→ TRY IT:
A faithful copy of the entries, without any pictures, is what is needed here.

→ DATA IN THIS EXERCISE:
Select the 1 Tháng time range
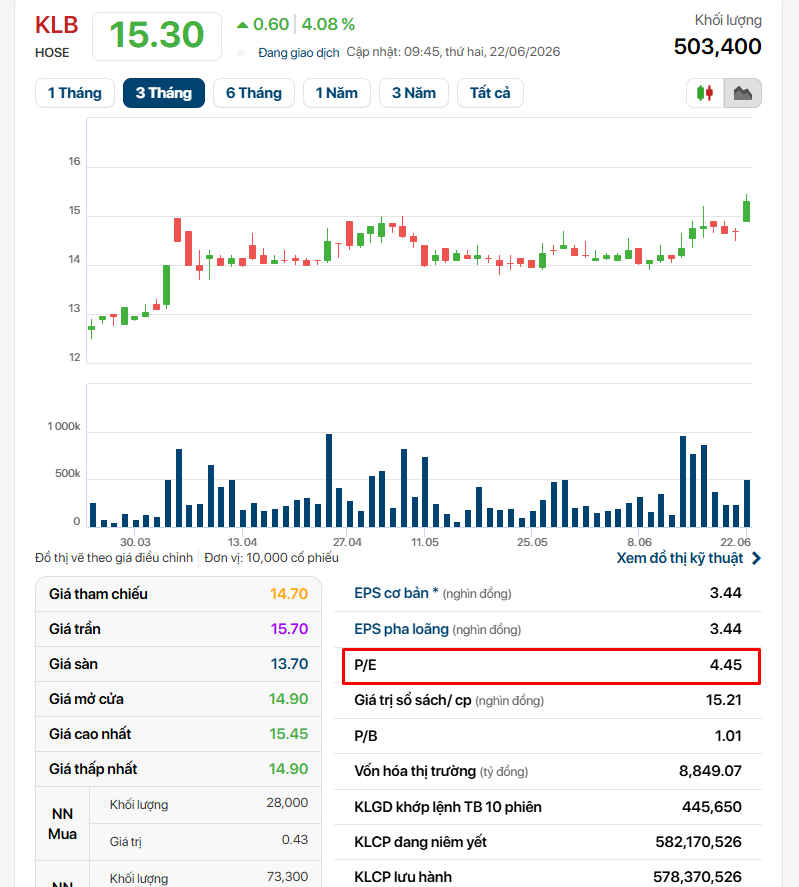The width and height of the screenshot is (799, 887). tap(75, 93)
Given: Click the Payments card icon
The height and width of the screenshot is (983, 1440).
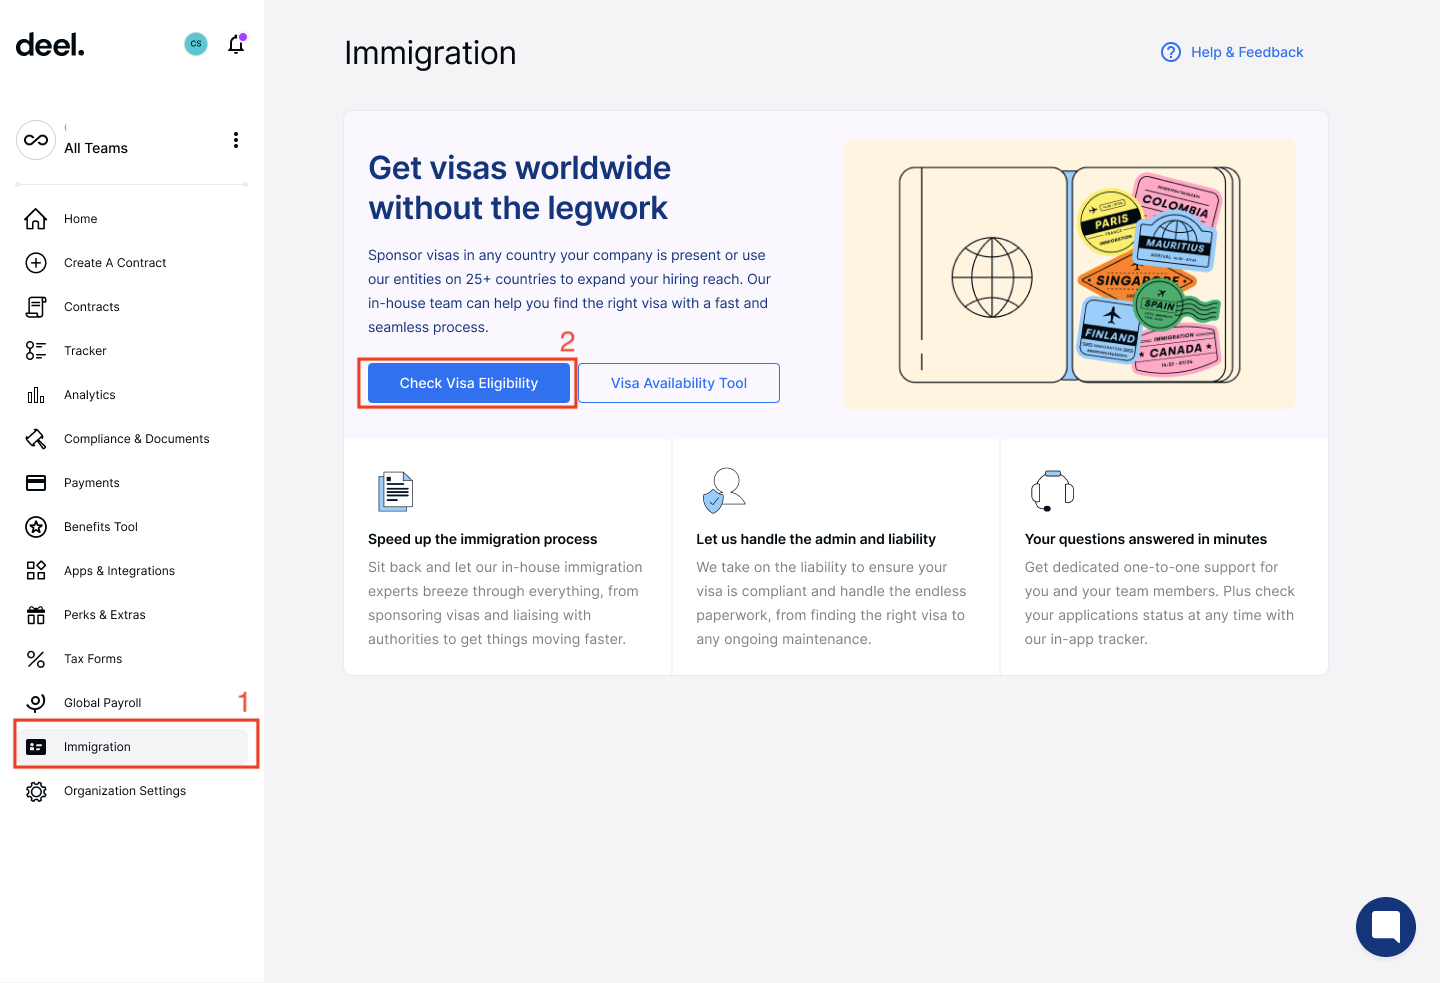Looking at the screenshot, I should (36, 482).
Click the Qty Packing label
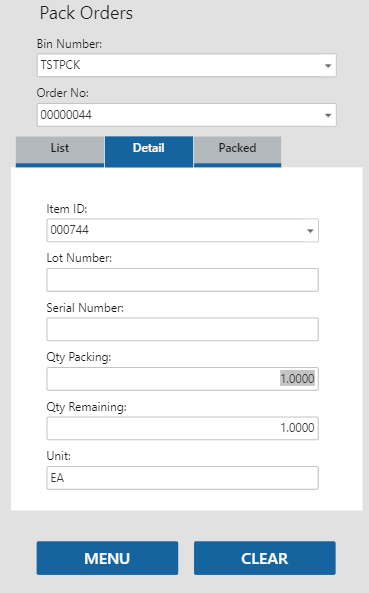The width and height of the screenshot is (369, 593). click(x=79, y=357)
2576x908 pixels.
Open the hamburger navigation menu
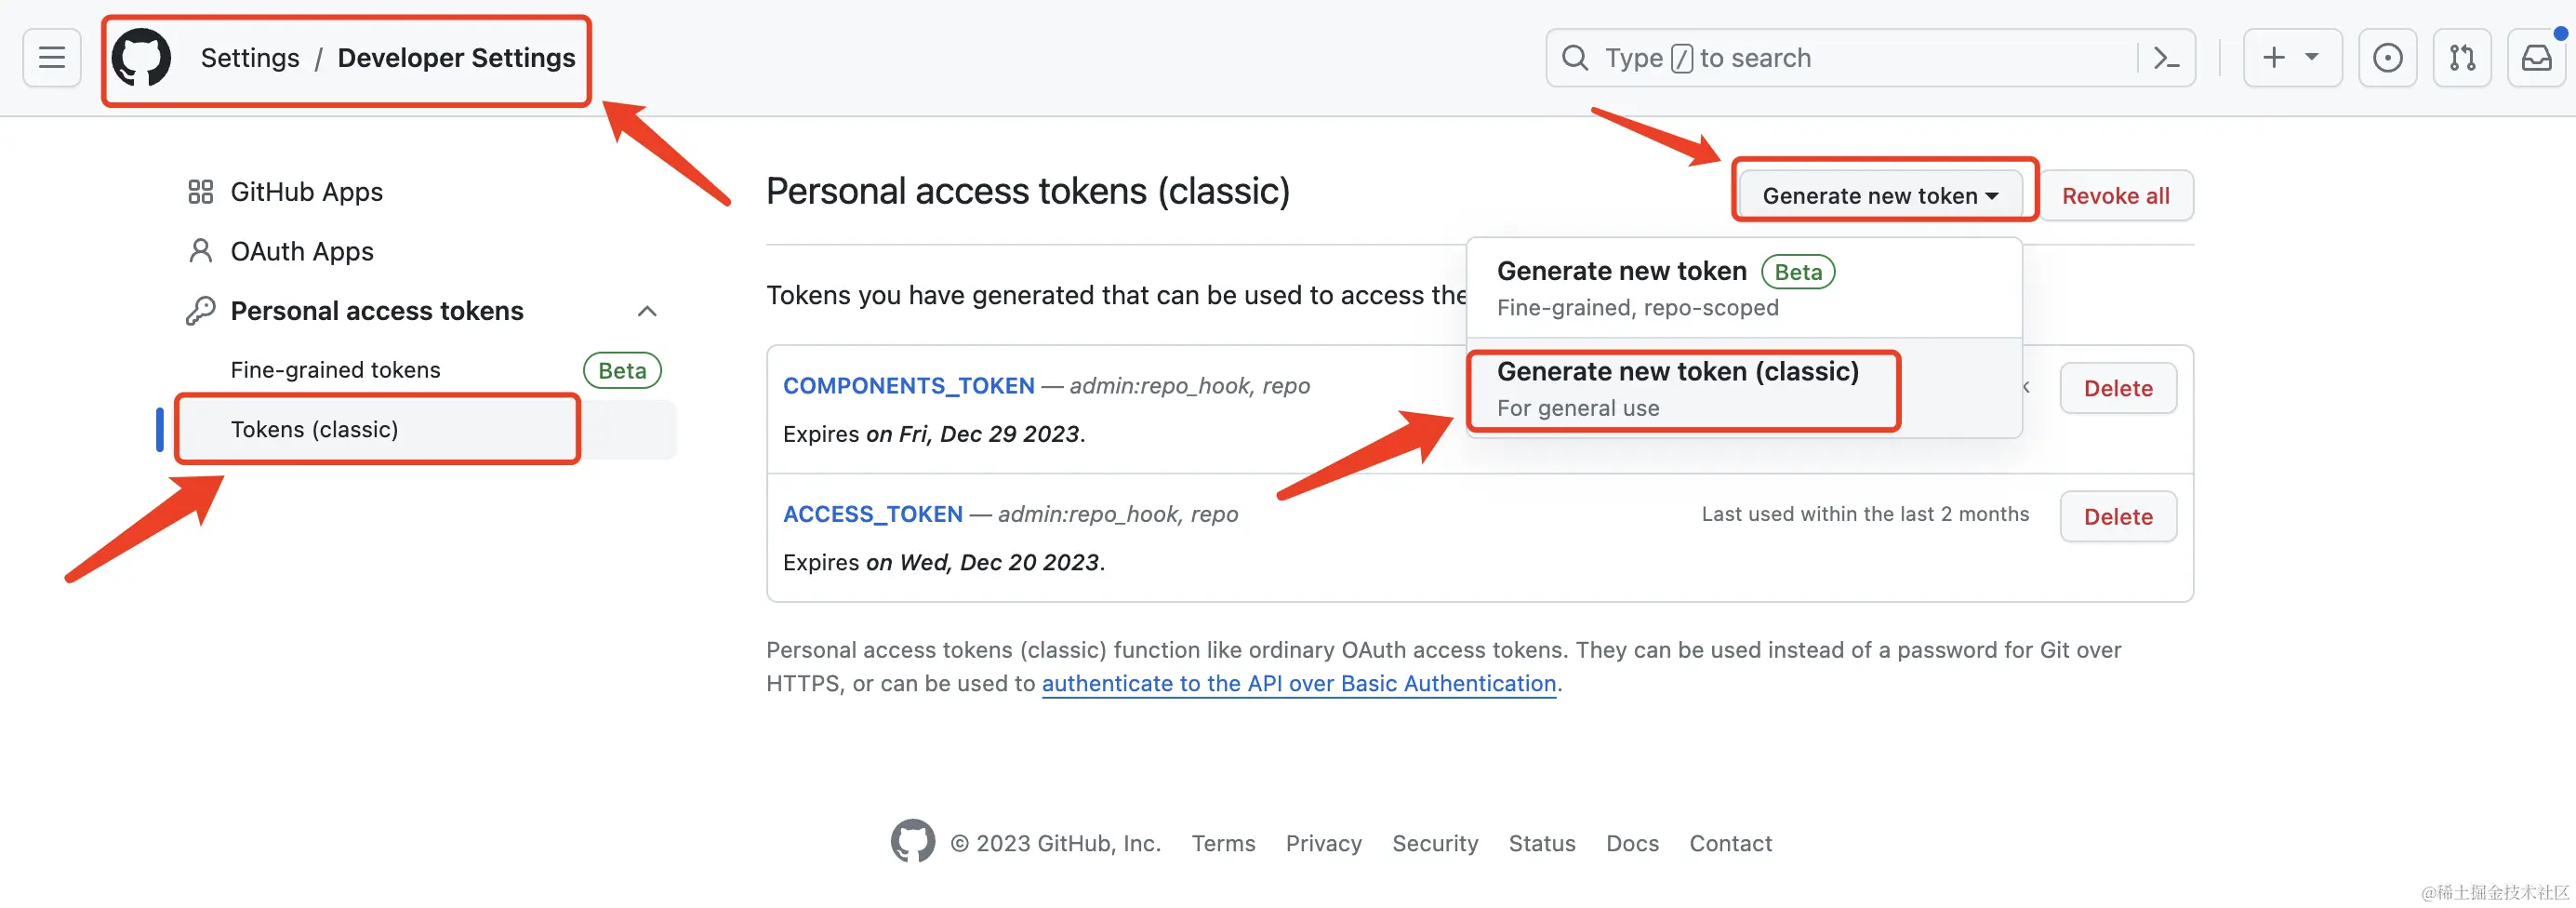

→ SOLVED PROBLEM:
Select the 1 Tháng time range
The width and height of the screenshot is (799, 887). tap(75, 93)
Given: Click the Payments card icon
The height and width of the screenshot is (983, 1440).
Looking at the screenshot, I should (36, 482).
Click the Qty Packing label
The width and height of the screenshot is (369, 593). click(x=79, y=357)
2576x908 pixels.
Open the hamburger navigation menu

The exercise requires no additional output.